Am 2. August 1933 wurden jüdische und politisch andersgesinnte Camberger von Nazis überfallen. Laut Familienüberlieferung konnte der wehrhafte Gustav sich und seine Familie mit einem Metzgermesser gegen die Eindringlinge verteidigen. 

1936 besuchte das Ehepaar den Sohn Berthold in Palästina, kehrte aber trotz Warnungen wieder nach Camberg zurück. 
Die zunehmende Repression, das Verbot einer einträglichen Geschäftstätigkeit, auch der Wegzug der Kinder, veranlassten das Ehepaar, ihr Anwesen zu verkaufen. Die Ausreise nach Holland zu ihrem Sohn Eugen ist für den 20. März 1937 aktenkundig. Später zog die Familie (Gustav, Jeanette, Eugen, Lucie und Felix) in die Van Ostadelaan 7, Naarden. 

Jeanette wurde am 29. Mai 1943 inhaftiert und bis 20. Juli 1943 im Sammellager Westerbork festgehalten. Von hier aus brachte man sie am 20. Juli 1943 ins Vernichtungslager, Sobibor. Am 23. Juli 1943 wurde sie hier ermordet. 

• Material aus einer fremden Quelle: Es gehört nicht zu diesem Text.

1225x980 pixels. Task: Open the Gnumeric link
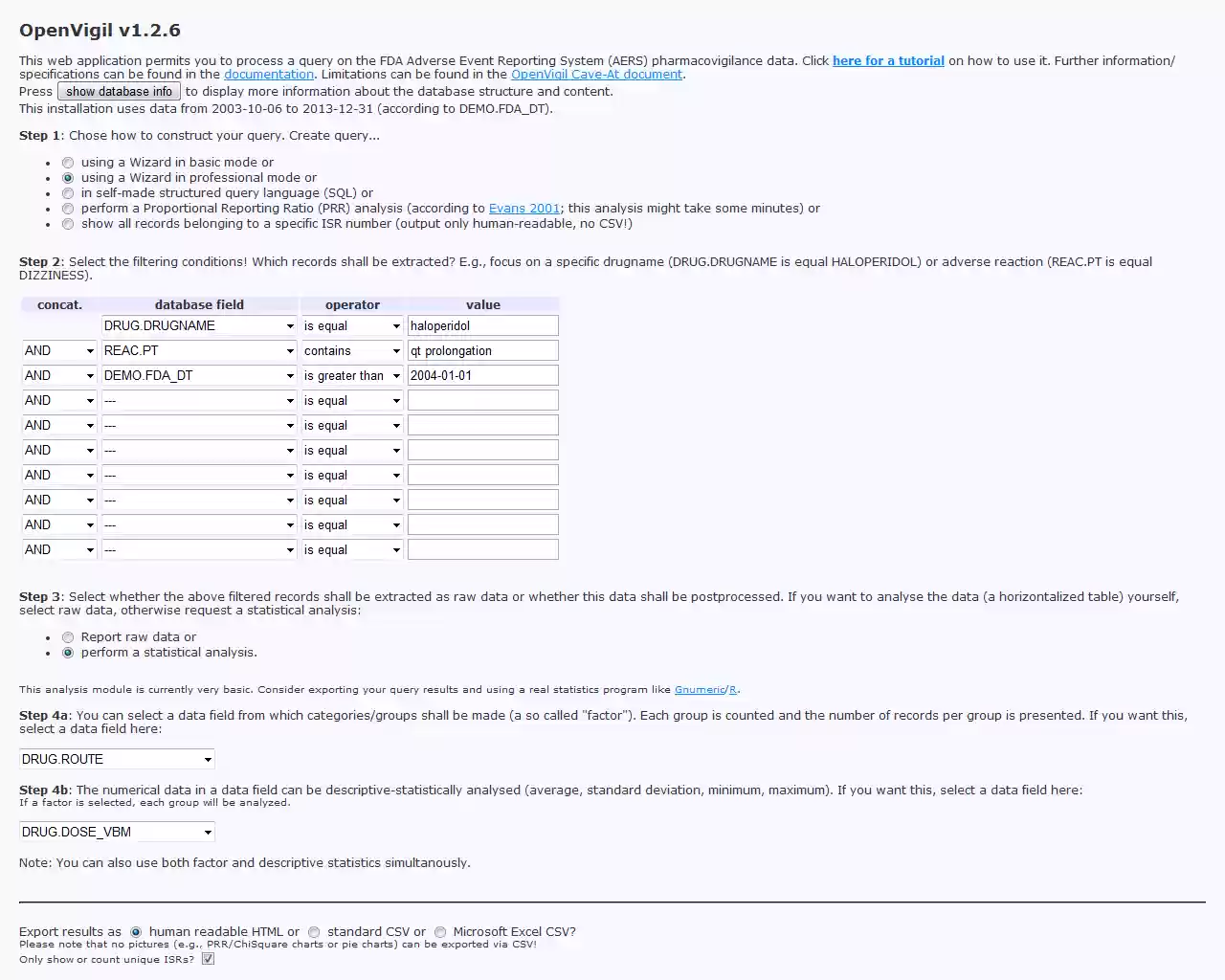[x=700, y=689]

Sohn Eugen hatte geplant, in den Untergrund zu gehen, wurde aber mit Frau, Sohn und Vater von der Gestapo verhaftet. Vom Sammellager Westerbork wurde Gustav am 14. September 1943 nach Auschwitz transportiert, wo er vermutlich am 17. September ermordet wurde.

Nach 1945 lebten nur noch zwei der neun Kinder der Eheleute und zwar, Berthold  in Palestina und Erna, verh. Joseph, die in Belgien und Südfrankreich überlebten.